**STUDY TEXT**:
== == ==

Analysis: On April 22, 2025, the Department of Commerce initiated an investigation under Section 232 to determine the effects on the national security of the imports of medium-duty trucks, heavy-duty trucks, and medium- and heavy-duty truck parts.

  • The scope of the investigation covers “medium-duty trucks” (with a gross vehicle weight of more than 10,000 and under 26,001 pounds), “heavy-duty trucks” (with a gross vehicle weight rating of 26,001 pounds or more), and truck parts, including engines and engine parts, transmissions and powertrain parts, and electrical components.

  • Battery electric, hybrid, and hydrogen fuel cell vehicles and components could be impacted by the outcome of this investigation. Given that lithium ion batteries used in passenger EVs are subject to tariffs resulting from the 232 investigation into automobiles and auto parts, lithium ion batteries for larger commercial and heavy duty vehicles and battery components could be included in the scope of this investigation as well.

  • According to Global Market Insights, the global electric commercial vehicle market was valued at $72.3 billion in 2024 and is projected to grow to $235.7 billion by 2034, registering a 12.7% CAGR over that time. North America dominates the global electric commercial vehicle market with a share of around 36% and the United States leads the market in the region generating revenue of $26.2 billion in 2024. The last-mile delivery segment, which is largely comprised of medium-duty trucks, is projected to grow fastest at a CAGR of 15% over the next decade.


🇨🇳 Country and Sector: China Foundational Semiconductor Tariffs

📜 Legal Authority: Section 301

📆 Key Dates: Deadline for final action is around December 23 (action could be taken prior to that date).

📈Tariff Rate: TBD

Analysis: This investigation was launched in December 2024 at the tail end of the Biden Administration. According to a USTR statement: “Evidence indicates that China seeks to dominate domestic and global markets in the semiconductor industry and undertakes extensive anticompetitive and non-market means, including setting and pursuing market share targets, to achieve indigenization and self-sufficiency. China’s acts, policies, and practices appear to have and to threaten detrimental impacts on the United States and other economies, undermining the competitiveness of American industry and workers, critical U.S. supply chains, and U.S. economic security”.

== == ==

**WORK TO COMPLETE**:
1. According to the tariff analysis, on what date did the Department of Commerce initiate its Section 232 investigation into trucks?
2. Rewrite the part of the tariff analysis that opens with the words "Analysis: On April" and closes with "and electrical components.", changing "pounds" to "lbs".

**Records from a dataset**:
== == ==

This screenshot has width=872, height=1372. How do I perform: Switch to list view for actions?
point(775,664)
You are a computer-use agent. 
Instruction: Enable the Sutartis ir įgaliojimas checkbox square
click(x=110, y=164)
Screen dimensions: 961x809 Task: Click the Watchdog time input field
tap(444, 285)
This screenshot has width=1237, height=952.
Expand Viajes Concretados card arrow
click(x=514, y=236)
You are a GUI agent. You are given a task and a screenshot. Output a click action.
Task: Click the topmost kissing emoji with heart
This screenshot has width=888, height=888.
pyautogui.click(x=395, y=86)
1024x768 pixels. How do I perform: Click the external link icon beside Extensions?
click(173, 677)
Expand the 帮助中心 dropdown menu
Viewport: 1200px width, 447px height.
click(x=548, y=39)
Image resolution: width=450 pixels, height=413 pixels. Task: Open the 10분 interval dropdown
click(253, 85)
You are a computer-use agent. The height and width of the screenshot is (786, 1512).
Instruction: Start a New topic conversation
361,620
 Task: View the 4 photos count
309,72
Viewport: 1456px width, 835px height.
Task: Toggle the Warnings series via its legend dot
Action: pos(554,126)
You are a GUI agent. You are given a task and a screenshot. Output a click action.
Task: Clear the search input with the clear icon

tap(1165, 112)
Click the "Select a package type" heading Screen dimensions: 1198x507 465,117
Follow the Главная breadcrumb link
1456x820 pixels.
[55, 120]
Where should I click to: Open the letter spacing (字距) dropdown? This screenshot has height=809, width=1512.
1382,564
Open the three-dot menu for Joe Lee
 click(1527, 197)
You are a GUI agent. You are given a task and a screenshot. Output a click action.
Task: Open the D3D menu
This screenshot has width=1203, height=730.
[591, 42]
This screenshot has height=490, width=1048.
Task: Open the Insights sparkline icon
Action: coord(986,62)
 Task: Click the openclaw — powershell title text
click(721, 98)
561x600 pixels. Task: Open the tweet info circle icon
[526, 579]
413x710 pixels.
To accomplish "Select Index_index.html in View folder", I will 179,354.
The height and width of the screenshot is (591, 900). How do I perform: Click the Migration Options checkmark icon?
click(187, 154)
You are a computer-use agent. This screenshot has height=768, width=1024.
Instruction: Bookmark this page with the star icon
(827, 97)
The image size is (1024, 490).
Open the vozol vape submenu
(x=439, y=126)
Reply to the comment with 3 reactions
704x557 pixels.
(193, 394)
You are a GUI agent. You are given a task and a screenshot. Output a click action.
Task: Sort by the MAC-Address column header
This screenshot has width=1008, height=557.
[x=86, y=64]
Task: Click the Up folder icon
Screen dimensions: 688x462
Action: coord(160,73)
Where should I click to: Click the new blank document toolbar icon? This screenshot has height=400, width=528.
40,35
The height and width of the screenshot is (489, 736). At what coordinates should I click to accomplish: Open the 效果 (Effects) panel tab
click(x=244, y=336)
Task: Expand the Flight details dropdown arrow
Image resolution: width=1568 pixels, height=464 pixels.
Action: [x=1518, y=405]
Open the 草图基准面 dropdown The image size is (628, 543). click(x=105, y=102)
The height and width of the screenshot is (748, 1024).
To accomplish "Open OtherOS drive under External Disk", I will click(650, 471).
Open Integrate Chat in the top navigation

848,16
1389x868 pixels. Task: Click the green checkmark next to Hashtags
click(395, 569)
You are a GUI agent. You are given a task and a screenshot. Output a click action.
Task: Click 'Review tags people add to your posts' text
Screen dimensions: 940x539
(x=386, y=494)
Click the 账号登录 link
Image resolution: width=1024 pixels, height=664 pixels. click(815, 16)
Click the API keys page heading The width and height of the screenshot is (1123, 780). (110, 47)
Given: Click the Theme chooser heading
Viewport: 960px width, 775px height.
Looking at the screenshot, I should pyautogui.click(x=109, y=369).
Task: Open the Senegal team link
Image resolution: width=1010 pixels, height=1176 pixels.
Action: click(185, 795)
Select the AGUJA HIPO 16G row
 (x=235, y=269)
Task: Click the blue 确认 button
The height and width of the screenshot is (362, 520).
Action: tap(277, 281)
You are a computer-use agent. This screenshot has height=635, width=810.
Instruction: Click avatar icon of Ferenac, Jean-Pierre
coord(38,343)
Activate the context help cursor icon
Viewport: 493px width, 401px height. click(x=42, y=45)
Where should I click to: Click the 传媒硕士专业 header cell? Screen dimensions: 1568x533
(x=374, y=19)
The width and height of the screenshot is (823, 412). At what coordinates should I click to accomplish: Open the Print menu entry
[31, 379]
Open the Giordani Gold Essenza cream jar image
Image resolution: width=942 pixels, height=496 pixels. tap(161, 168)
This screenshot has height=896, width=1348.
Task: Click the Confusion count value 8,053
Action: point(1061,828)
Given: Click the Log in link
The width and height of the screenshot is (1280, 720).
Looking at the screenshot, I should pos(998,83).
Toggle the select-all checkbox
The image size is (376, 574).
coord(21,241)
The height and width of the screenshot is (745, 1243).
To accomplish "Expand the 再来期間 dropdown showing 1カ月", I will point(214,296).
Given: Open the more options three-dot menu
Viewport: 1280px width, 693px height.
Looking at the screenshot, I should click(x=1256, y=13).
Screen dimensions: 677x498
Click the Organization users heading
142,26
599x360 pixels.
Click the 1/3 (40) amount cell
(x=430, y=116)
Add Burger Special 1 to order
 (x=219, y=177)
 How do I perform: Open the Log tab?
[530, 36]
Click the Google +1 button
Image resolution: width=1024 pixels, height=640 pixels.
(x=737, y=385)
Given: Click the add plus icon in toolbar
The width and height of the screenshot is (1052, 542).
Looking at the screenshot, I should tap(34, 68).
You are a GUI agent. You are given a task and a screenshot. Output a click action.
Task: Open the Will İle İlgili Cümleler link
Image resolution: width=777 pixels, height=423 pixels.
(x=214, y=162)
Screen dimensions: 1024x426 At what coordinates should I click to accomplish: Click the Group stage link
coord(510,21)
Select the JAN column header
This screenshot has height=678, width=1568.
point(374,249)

== == ==

**RESULTS FOR EACH TASK**:
1. April 22, 2025

2.
Analysis: On April 22, 2025, the Department of Commerce initiated an investigation under Section 232 to determine the effects on the national security of the imports of medium-duty trucks, heavy-duty trucks, and medium- and heavy-duty truck parts.

  • The scope of the investigation covers “medium-duty trucks” (with a gross vehicle weight of more than 10,000 and under 26,001 lbs), “heavy-duty trucks” (with a gross vehicle weight rating of 26,001 lbs or more), and truck parts, including engines and engine parts, transmissions and powertrain parts, and electrical components.